Пергу, такую замазку для сот, которую пчёлы делают из цветочной пыльцы, чтобы кормить своих детёнышей, крёстный вытряхивал перед откачкой мёда из ячеек на гладкую деревянную столешницу. Жирную жёлтую труху смешивал с мукой, а Паша катал шарики из теста величиной с горошину и раскладывал их потом по краю тарелочек с сиропом, которые стояли перед ульями.
Ели пчёлы от пуза. Крёстный Пашу нахваливал. А Паша дважды в день ходил по воду и наполнял кормушки.
Перед дождём, если небо над садом неожиданно темнело, Пашу охватывало беспокойство. Не сразу, но он нашёл способ прикрывать тарелки листьями раскидистых лопухов, что росли неподалеку, за валом, потому что старые фанерные крышки от почтовых посылок расползлись от влаги и разваливались в руках, не спасая кормушки от дождя. Фанера темнела и растрескивалась слой за слоем, только синие надписи на крышках с названием Пашиного родного города так и не смогли исчезнуть под небесной влагой. А лопухи были куда надёжнее.
За смекалку крёстный погладил Пашу по выгоревшим вихрам в знак благодарности:
- Вот видишь! Думаешь и делаешь. И самому на пользу, и пчёлкам в угоду.
И эта похвала была Паше дороже всего остального: он готов был таскать эту тяжёлую воду хоть целый день, лишь бы чувствовать себя причастным к общему семейному делу.
В его голове складывалась совершенно гармоничная картина земной жизни, где люди трудились для пчёл, а пчёлы – для людей, делясь с ними своим трудом. И большая семья прадеда Антона представлялась ему огромным человеческим ульем в огромном саду огромной страны, и он, Паша, был в этом улье не последней пчёлкой, а думающей трудолюбивой частью, без которой этот улей существовать не сможет…
Но лето заканчивалось, родственники разъезжались по своим местам, увозя в алюминиевых бидонах и трёхлитровых банках частички сладкой и пахучей родины, и Паша, глядя на них, искренне волновался, не разобьётся ли стекло, не прольётся ли мёд по дороге из-под крышки бидона. Не пропадёт ли тот самый кусочек общего труда, так тяжело давшийся и пчёлам, и крёстному, и ему самому эти летом?
Он предлагал каждому отбывающему завернуть посуду хотя бы в полотенце или какую-нибудь тряпочку, привязать крышку бидона к горлышку шнурком или проволокой, и обижался на тех, кто не прислушивался к его советам и вёл себя не по-хозяйски, ухмыляясь деловитости эдакого огольца.

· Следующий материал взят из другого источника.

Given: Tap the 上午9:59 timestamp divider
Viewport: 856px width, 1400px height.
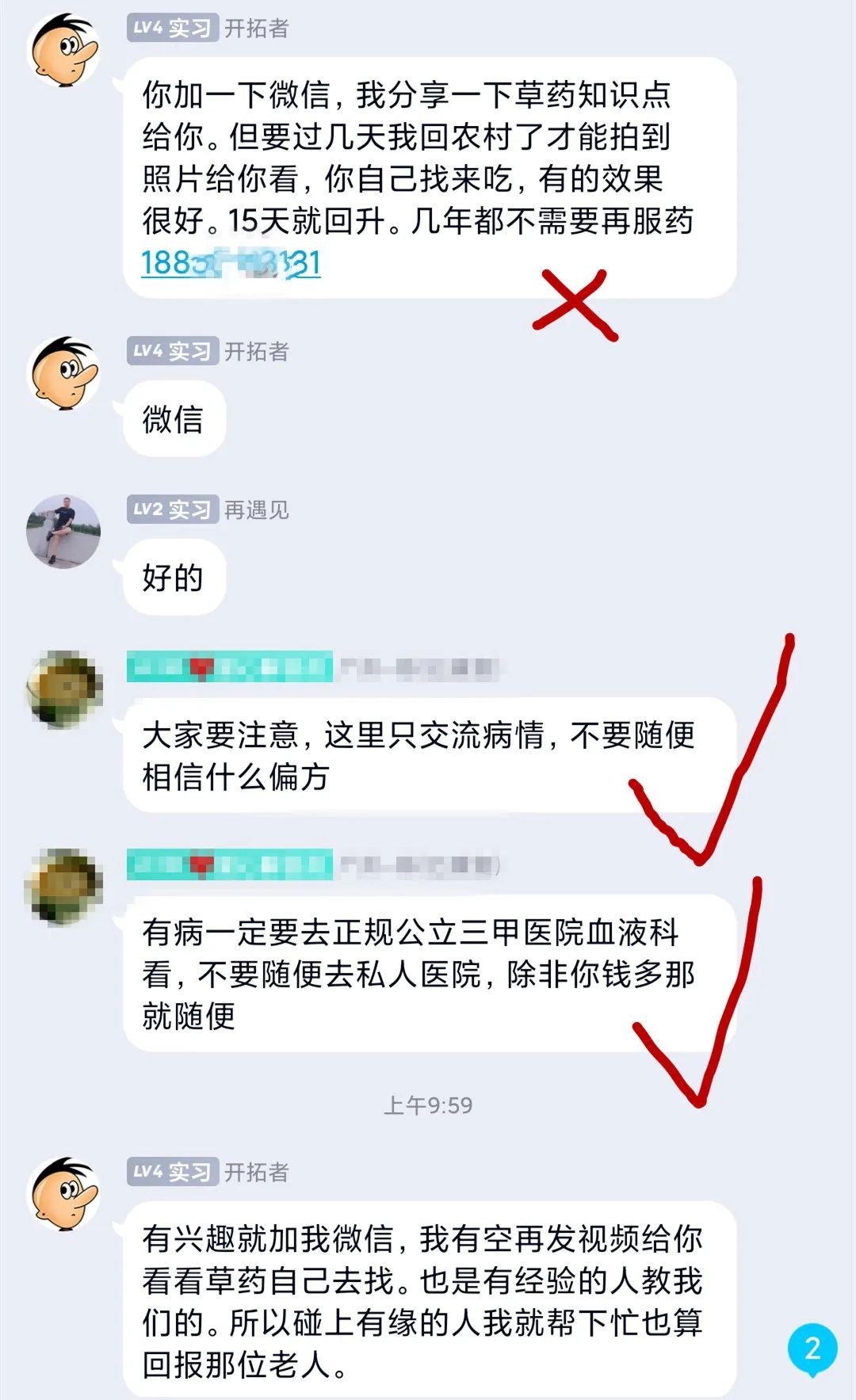Looking at the screenshot, I should coord(428,1105).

Нахмурив брови, взглянув на равнодушного к его словам крёстного, Паша замолкал и провожал хрупкую поклажу всё-таки не с обидой к беспечным людям, а с ревнивой гордостью, будто ему было известно что-то тайное, недоступное другим в этом человеческом и пчелином мире.
Семья Паши тоже возвратилась домой к сентябрю не с пустыми руками. Тут были и солёные грибы в двух эмалированных кастрюлях, и варенье земляничное, смородиновое, малиновое, сливовое и ещё какое-то, и рюкзак с лесными орехами, и мешок яблок с грушами, и сушёные голавли и плотва, пойманные старшими братьями и разложенные по холщовым сумкам. Думаете всё?.. Они привезли в город ещё и небольшой чемодан куриных яиц, и десяток тушек цыплят, и разрубленную на куски свежую баранью тушу, да и копчёного сала шматков пять в придачу.

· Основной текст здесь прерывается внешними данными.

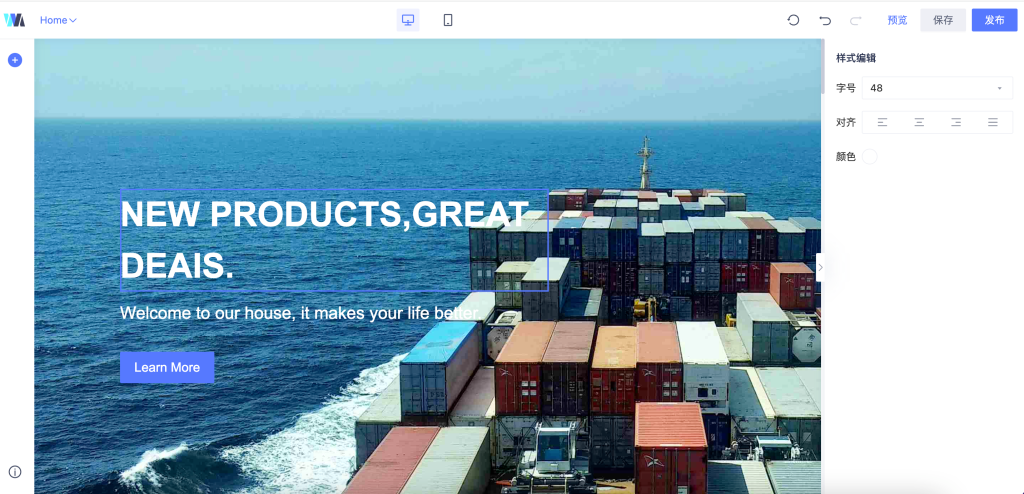
Task: Center align the text
Action: [x=919, y=122]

Ну и, конечно, пятилитровый бидон мёда. Именно его, тяжеленного, Паша тащил сам, перекладывая ношу из руки в руку, а то и хватаясь за ручку обеими руками, когда его нужно было поднять на ступеньку в автобусе. Он за всю тряскую дорогу так и не доверил свою поклажу не только братьям, а даже отцу.
Приехали. В тот же вечер созвали знакомых.
- Славное было лето! – сказал отец за столом, угощая соседей-шахтеров подарками из родного села. – И сыновья на совесть поработали, дедам помогли.
Взрослые выпили по первой, по второй, по третьей.
Когда дело дошло до угощения мёдом, к бидону отослали Пашу, вручив ему большую деревянную ложку с огромной тарелкой.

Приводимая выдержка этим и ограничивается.